▸ **Exercise**
Exclude pictures; retype the lines below from the line containing "At what coordinates" through the end of the records, both ends kept.

▸ **Records to process**
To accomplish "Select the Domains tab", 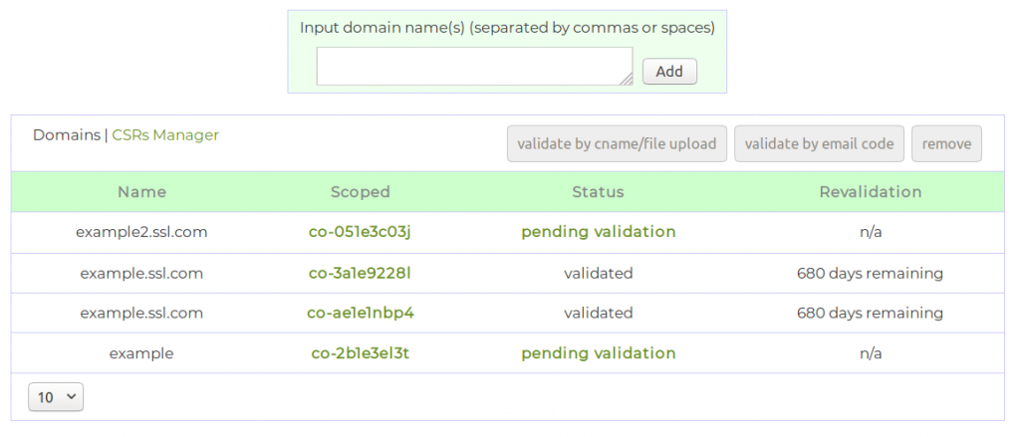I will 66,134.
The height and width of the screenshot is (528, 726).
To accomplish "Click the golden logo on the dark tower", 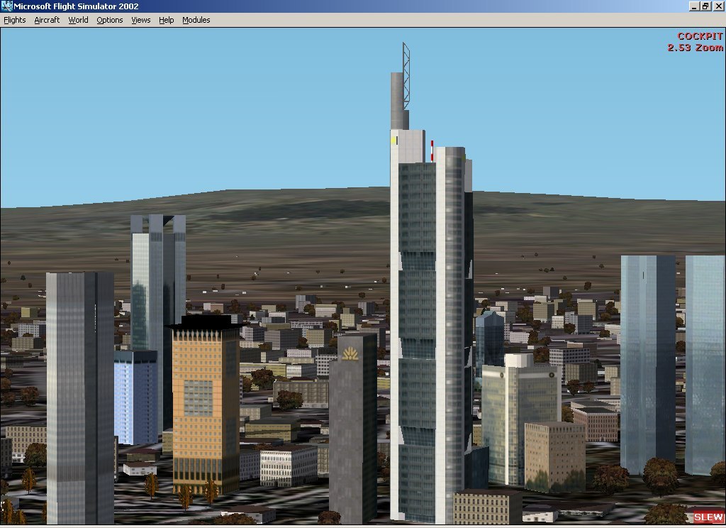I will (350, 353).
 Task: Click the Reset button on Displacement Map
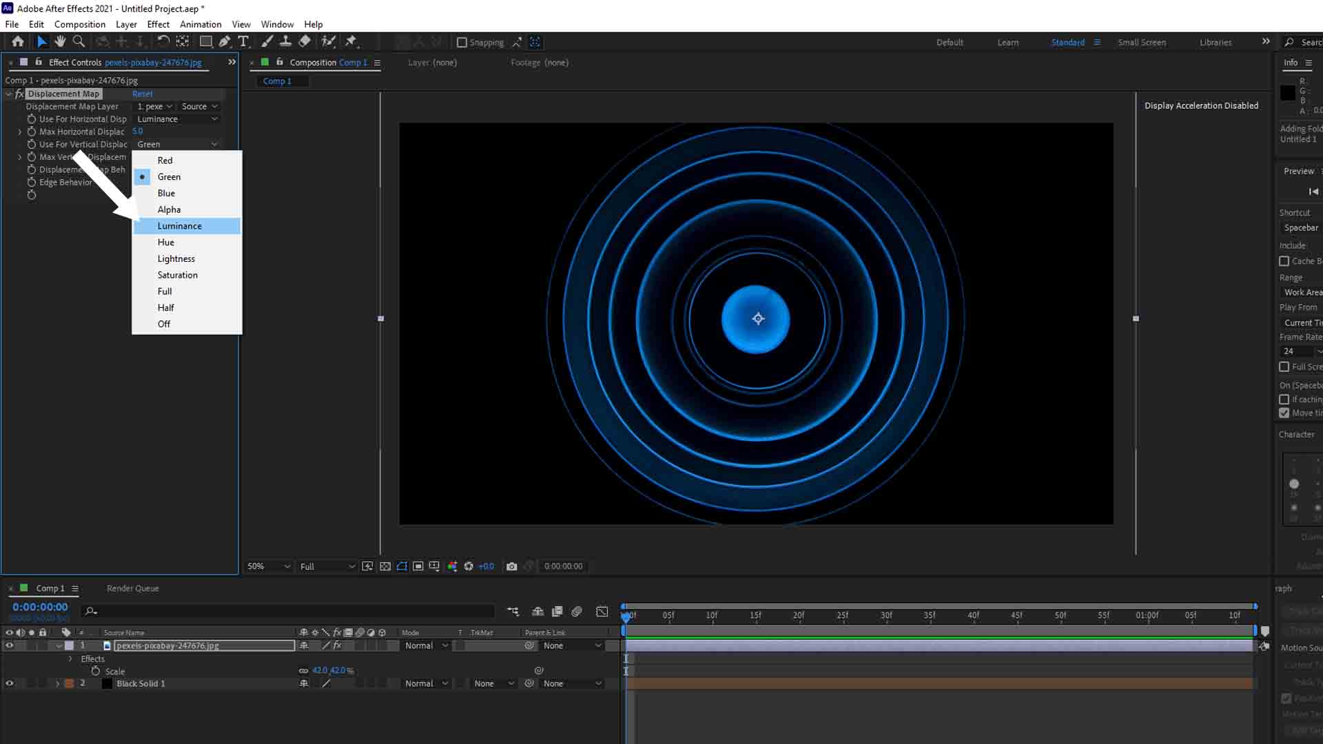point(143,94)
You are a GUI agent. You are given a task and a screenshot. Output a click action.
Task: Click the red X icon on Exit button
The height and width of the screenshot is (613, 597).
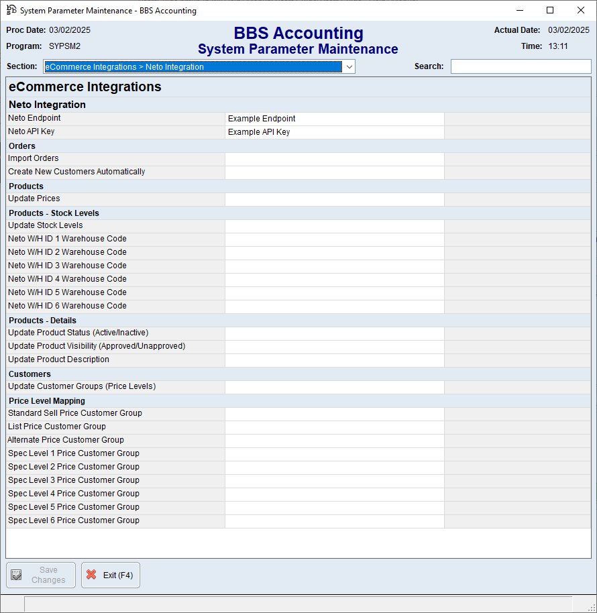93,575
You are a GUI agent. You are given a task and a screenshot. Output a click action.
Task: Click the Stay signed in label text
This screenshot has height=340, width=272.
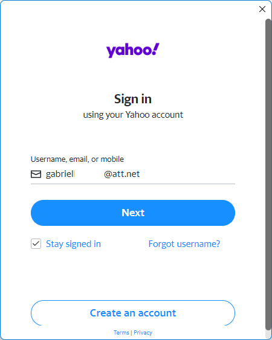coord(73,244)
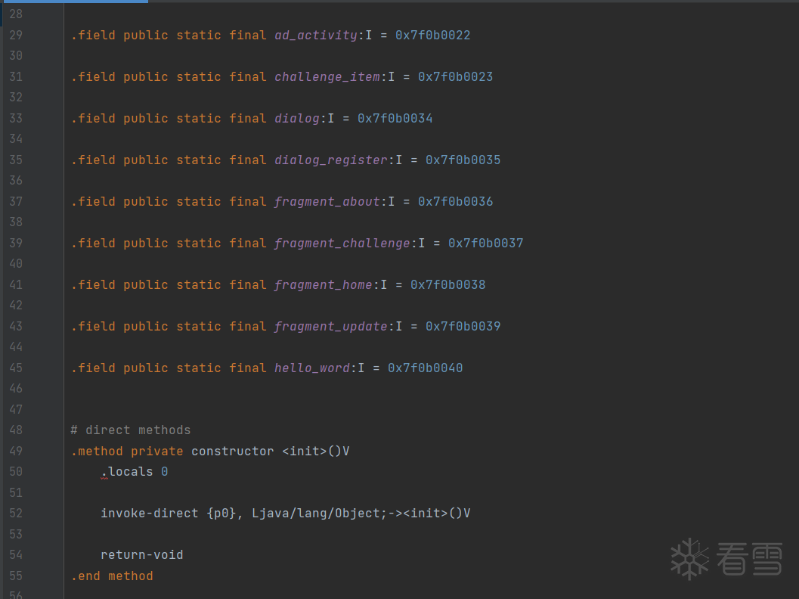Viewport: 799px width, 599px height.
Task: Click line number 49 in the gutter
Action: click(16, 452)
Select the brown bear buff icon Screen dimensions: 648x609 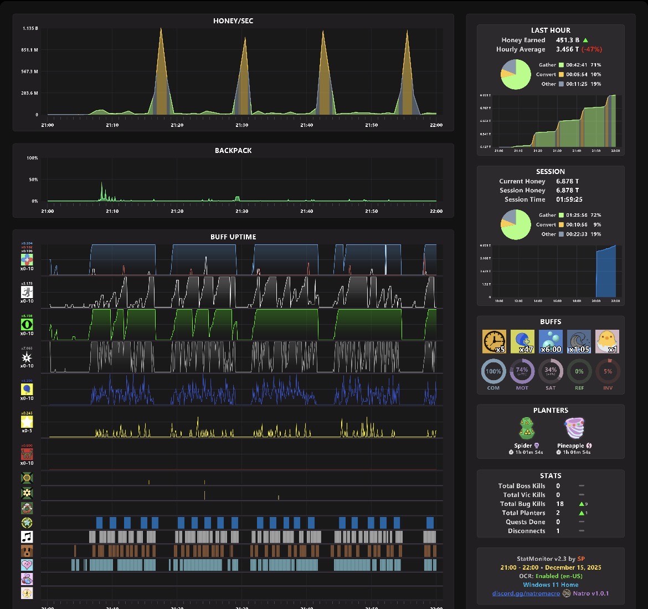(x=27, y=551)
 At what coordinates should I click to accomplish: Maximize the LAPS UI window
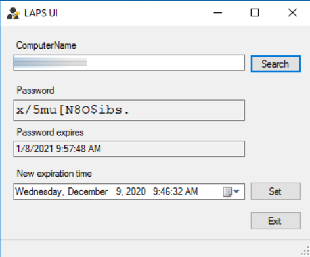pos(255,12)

▸ **Response to this exercise**
 At what coordinates should I click to accomplish: Maximize the LAPS UI window
pos(255,12)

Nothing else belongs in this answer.